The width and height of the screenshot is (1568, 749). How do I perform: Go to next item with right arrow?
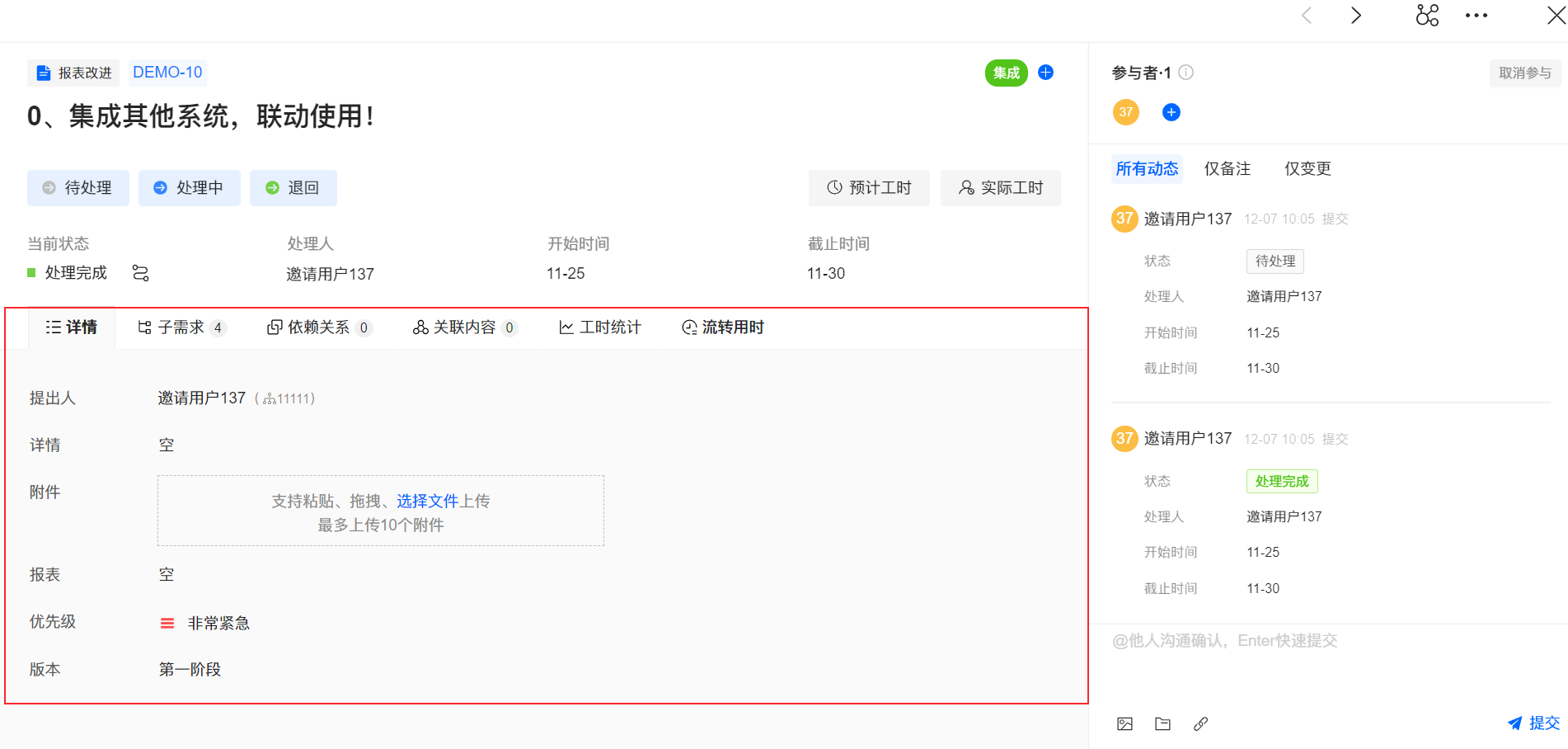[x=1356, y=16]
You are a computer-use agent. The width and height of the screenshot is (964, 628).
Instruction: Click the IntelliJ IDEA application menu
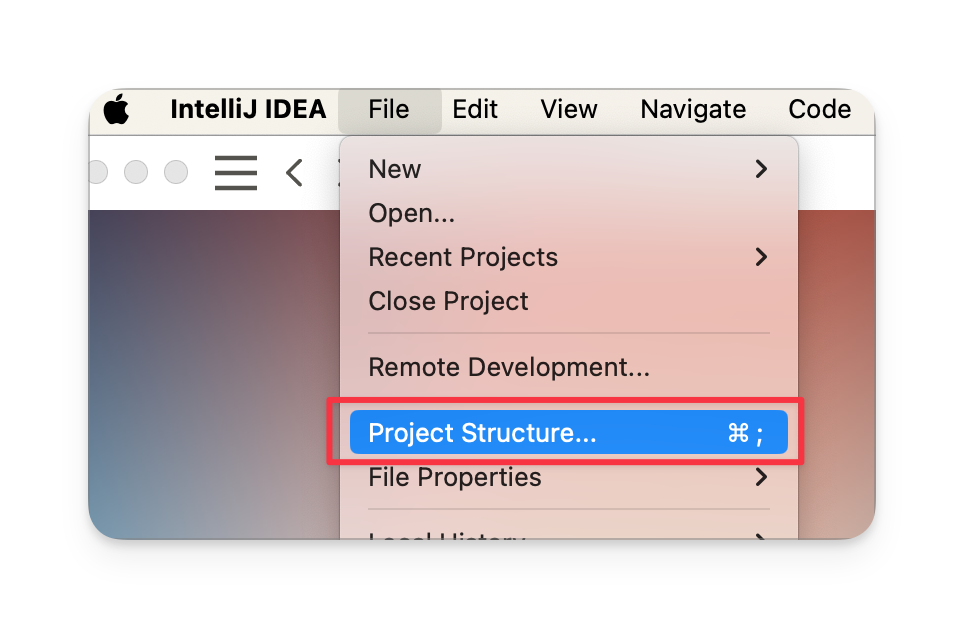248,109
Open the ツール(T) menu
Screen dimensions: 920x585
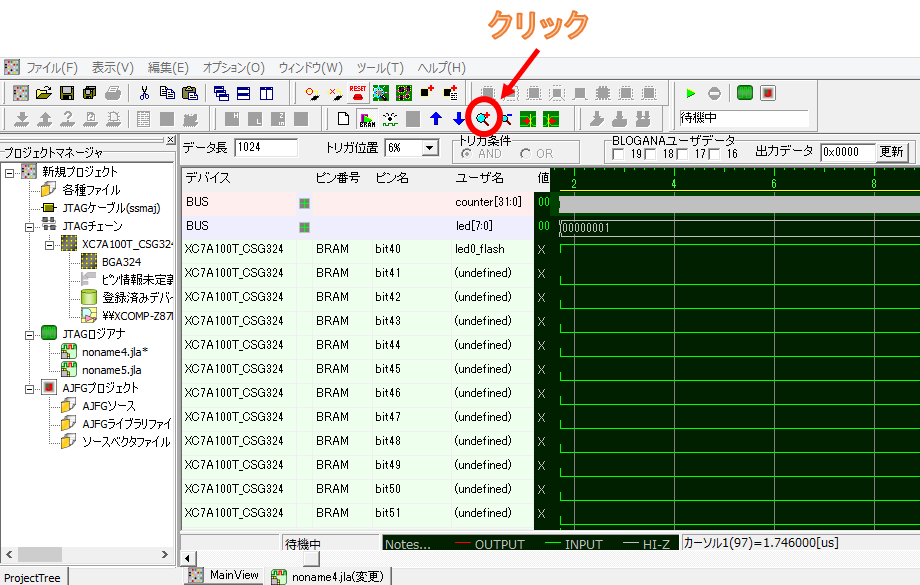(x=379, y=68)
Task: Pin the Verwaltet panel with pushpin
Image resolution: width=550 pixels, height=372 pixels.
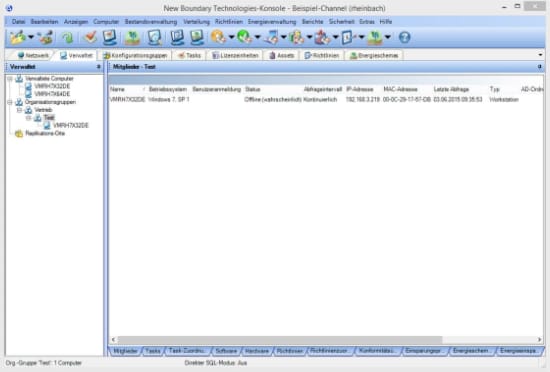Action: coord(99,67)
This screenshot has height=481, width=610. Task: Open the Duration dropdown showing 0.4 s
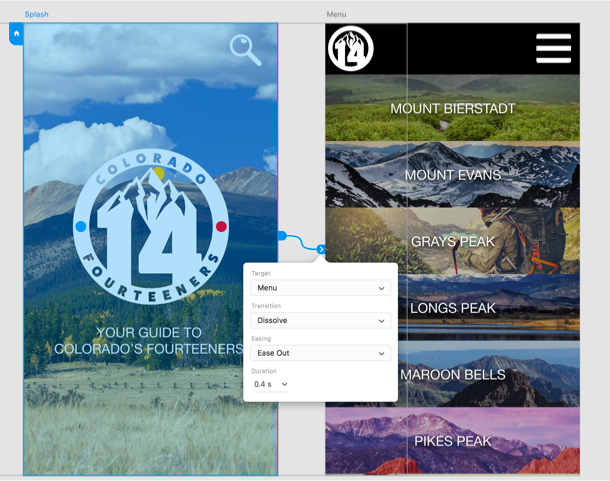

---+---

**Problem:** Please tally how many lines in the listing above contain the word "Open", and answer with the figure alone.

**Result below:** 2